Start of Quoted passage

TORONTO Getting caught with an ounce or less of marijuana in Canada should bring fines, not prison time and a criminal record, a parliamentary committee said yesterday.
The committee was the second in Parliament that has called for Canada to ease its marijuana laws despite protests from the United States.
Canada’s Supreme Court is also preparing to hear a constitutional challenge to laws that make it illegal to possess pot, and Justice Minister Martin Cauchon said this week that legislation to decriminalize marijuana could be introduced early in 2003.
The report by a House of Commons committee on drugs said too many young Canadians get a criminal record for the relatively minor offense of smoking pot.
Rather than legalizing marijuana, as recommended by a Senate committee earlier this year, the House panel proposed a fine or other sanction instead of the maximum six-month jail term for possession.
The report also differed from the Senate committee by not calling for an amnesty for the estimated 600,000 Canadians with a criminal record for possession of cannabis.
It proposes government education and prevention programs for young people, naming a drug commissioner to report on national drug strategy, and more money each year for the Canadian Center on Substance Abuse.
American officials oppose the push toward greater leniency.
Liberalizing laws will boost drug use and bring more marijuana into the United States, said John Walters, director of the U.S. Office of National Drug Control Policy.
Canada is already a major source of marijuana for the United States, with an estimated $2.5 billion worth smuggled in each year, Mr. Walters said yesterday.

End of Quoted passage
Start of Data excerpts

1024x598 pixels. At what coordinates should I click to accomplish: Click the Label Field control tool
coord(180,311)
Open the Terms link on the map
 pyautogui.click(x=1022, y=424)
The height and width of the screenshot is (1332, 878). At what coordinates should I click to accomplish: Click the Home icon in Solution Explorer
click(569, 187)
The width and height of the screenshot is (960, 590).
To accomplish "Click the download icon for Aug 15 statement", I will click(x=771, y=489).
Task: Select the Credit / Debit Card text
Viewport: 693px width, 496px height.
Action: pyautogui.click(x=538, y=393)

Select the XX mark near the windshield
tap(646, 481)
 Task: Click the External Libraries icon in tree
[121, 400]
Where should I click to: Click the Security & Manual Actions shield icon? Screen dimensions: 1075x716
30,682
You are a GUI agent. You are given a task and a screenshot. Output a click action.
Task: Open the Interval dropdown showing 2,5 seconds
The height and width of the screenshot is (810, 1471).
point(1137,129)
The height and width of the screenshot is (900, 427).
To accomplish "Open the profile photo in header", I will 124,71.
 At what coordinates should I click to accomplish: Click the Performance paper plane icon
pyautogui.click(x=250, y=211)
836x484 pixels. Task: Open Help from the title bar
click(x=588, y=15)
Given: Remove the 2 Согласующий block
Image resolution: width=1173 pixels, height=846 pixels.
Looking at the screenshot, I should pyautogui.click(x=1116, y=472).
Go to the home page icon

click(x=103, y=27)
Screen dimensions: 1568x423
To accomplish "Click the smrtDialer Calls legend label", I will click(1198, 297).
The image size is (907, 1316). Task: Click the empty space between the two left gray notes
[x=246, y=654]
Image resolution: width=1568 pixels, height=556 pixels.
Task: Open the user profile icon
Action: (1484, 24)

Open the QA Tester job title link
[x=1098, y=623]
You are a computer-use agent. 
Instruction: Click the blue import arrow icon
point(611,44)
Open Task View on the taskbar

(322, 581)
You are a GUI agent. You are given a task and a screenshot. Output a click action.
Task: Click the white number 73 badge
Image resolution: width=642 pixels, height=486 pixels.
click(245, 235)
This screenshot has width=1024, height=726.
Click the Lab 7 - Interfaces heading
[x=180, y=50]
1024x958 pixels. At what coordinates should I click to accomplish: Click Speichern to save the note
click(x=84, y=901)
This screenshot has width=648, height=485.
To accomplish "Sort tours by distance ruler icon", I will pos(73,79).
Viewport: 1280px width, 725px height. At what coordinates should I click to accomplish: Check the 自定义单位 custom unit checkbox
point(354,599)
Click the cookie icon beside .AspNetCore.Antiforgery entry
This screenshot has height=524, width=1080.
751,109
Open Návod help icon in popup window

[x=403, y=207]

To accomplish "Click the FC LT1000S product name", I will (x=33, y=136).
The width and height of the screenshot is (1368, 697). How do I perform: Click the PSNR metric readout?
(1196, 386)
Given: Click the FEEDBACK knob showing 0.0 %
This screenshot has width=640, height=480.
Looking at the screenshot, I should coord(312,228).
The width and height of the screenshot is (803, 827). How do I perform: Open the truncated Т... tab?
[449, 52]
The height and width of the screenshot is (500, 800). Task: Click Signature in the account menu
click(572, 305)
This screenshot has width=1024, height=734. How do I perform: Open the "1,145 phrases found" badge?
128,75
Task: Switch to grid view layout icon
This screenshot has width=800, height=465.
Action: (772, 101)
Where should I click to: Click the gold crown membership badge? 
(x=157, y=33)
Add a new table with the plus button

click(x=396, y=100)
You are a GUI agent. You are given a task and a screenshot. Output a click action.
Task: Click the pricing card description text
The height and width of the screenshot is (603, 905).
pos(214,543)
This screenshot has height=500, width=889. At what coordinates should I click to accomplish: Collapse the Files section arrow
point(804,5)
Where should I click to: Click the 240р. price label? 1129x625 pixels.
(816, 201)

End of Data excerpts

* **Task item A**
Using the article on Canada's marijuana laws, decide whether each statement below agrees with it. For each one, answer yes or no and quote the words that settle it.
(i) The House of Commons committee recommended legalizing marijuana.
(ii) The House committee's report called for an amnesty for Canadians with a criminal record for cannabis possession.
(iii) John Walters put the value of marijuana smuggled from Canada into the United States at an estimated $2.5 billion each year.
* **Task item B**
From the article on Canada's marijuana laws, extract the passage starting with "The report also" and going on through "Drug Control Policy.", word for word.
* **Task item C**
Carry the article on Canada's marijuana laws forward from the point where it stops.

* **Answer area A**
(i) No: "Rather than legalizing marijuana, as recommended by a Senate committee earlier this year, the House panel proposed a fine or other sanction instead of the maximum six-month jail term for possession."
(ii) No: "The report also differed from the Senate committee by not calling for an amnesty for the estimated 600,000 Canadians with a criminal record for possession of cannabis."
(iii) Yes: "with an estimated $2.5 billion worth smuggled in each year, Mr. Walters said yesterday."

* **Answer area B**
The report also differed from the Senate committee by not calling for an amnesty for the estimated 600,000 Canadians with a criminal record for possession of cannabis.
It proposes government education and prevention programs for young people, naming a drug commissioner to report on national drug strategy, and more money each year for the Canadian Center on Substance Abuse.
American officials oppose the push toward greater leniency.
Liberalizing laws will boost drug use and bring more marijuana into the United States, said John Walters, director of the U.S. Office of National Drug Control Policy.

* **Answer area C**
While he didn’t think the new laws would “destroy” relations between the historically friendly neighbors, Mr. Walters said the United States would be forced to combat the increased flow of marijuana.
“My theory is, it’s going to cause unnecessary harm to our citizens and our children on both sides of our borders,” he said.
The Canadian Supreme Court will hear a constitutional challenge to marijuana laws today. The basic argument is that people should not be imprisoned for something that isn’t harmful.
Mr. Walters said marijuana is a dangerous drug and that 60 percent of drug-dependent Americans are hooked on it.
“For people who try to tell Americans marijuana is not something we have to pay attention to it’s a lie,” he said.
Last year, Canada implemented a medicinal-marijuana program that allows some patients to possess and grow pot.
Eight U.S. states have taken some kind of step toward permitting the medicinal use of marijuana. The U.S. Supreme Court, however, has ruled there is no exception in federal law for people to use marijuana, so even those with tolerant state laws could face arrest if they do.